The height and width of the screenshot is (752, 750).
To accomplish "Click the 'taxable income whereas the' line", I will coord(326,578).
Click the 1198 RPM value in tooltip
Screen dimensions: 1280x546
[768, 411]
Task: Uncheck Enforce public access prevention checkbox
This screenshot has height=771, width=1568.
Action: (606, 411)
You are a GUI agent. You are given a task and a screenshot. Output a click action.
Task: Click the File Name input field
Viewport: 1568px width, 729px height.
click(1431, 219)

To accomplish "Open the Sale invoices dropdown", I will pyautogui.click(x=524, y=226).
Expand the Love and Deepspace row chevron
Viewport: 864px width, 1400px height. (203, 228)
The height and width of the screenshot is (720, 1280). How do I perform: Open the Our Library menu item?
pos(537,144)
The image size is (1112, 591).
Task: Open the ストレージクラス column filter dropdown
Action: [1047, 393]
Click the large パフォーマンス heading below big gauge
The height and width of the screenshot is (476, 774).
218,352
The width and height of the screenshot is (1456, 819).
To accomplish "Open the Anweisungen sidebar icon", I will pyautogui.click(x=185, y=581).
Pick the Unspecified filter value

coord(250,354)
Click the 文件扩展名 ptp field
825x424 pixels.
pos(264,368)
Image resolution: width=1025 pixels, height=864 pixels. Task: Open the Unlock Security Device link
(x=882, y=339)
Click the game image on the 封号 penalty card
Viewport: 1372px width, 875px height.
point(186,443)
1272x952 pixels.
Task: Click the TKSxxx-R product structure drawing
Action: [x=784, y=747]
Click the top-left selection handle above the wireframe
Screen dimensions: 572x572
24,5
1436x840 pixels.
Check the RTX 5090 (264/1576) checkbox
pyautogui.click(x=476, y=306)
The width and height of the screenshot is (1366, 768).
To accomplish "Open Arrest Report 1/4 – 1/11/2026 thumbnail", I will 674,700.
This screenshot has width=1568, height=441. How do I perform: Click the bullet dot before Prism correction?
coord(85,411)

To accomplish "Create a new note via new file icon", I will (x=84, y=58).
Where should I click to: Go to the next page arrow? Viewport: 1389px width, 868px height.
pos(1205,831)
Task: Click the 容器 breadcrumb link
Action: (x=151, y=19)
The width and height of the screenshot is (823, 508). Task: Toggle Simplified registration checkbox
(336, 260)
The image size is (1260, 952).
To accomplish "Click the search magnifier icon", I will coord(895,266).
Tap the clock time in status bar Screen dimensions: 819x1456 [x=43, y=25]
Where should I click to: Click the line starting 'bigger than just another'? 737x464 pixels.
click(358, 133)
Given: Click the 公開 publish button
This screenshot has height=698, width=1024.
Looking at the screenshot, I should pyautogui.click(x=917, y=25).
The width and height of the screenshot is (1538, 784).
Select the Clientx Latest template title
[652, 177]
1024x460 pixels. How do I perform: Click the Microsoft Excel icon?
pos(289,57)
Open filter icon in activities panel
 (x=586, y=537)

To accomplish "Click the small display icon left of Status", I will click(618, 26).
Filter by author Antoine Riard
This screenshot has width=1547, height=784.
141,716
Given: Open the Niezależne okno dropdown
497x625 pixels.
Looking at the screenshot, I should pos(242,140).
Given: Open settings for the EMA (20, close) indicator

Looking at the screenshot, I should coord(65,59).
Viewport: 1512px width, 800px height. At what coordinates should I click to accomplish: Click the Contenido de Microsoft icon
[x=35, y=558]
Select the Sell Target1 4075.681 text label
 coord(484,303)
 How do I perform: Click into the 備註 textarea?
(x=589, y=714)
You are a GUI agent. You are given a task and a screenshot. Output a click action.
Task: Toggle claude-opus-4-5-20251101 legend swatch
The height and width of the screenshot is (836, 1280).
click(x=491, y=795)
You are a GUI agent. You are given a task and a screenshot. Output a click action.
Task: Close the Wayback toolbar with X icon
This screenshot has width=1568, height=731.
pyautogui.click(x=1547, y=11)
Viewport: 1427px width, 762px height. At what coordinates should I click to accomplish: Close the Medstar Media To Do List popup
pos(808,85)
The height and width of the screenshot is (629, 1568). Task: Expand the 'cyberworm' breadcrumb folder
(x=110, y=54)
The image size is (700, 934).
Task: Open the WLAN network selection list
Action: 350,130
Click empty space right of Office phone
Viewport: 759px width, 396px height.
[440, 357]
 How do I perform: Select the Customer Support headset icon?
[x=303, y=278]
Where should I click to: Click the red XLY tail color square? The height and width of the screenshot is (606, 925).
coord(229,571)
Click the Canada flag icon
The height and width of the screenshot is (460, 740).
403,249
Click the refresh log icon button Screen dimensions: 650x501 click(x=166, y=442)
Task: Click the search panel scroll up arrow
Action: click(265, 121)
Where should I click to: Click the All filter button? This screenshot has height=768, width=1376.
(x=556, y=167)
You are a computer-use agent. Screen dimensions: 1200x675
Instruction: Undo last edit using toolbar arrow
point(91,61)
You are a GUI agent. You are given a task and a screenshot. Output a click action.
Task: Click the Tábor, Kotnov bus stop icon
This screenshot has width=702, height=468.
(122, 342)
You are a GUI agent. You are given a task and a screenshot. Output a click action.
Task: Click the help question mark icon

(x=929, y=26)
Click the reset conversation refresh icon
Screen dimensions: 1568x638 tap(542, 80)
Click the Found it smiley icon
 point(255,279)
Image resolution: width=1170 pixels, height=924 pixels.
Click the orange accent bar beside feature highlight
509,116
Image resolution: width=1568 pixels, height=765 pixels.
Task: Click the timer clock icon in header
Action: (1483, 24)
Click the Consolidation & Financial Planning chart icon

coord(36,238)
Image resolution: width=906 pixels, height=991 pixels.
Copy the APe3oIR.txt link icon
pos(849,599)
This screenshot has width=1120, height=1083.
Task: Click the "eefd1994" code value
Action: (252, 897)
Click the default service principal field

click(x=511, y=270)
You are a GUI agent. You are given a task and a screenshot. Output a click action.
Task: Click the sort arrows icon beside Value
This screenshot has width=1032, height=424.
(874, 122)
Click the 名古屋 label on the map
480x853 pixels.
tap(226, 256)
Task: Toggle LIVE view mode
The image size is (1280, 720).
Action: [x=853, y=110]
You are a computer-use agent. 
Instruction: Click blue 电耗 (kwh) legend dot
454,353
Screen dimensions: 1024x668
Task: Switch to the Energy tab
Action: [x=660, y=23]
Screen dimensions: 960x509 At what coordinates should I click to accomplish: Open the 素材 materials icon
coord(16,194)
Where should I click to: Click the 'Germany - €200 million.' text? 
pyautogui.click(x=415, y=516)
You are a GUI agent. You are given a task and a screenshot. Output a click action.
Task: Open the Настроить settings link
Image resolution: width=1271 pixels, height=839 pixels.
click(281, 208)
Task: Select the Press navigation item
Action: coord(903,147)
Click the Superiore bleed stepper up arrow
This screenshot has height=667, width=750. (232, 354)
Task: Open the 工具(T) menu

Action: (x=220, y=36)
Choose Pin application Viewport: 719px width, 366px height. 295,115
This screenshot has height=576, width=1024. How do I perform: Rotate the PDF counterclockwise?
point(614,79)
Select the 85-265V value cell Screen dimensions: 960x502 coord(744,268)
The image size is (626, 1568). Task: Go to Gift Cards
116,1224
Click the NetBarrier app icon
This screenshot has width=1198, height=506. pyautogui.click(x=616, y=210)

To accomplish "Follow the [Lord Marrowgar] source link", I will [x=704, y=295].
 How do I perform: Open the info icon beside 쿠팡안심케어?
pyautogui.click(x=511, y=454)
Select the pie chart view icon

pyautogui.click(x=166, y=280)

What is needed —
Look through the lines above and collect those with the word "computer".

Your response —
You are a computer-use agent. Screen dimensions: 1200x675
You are a computer-use agent. 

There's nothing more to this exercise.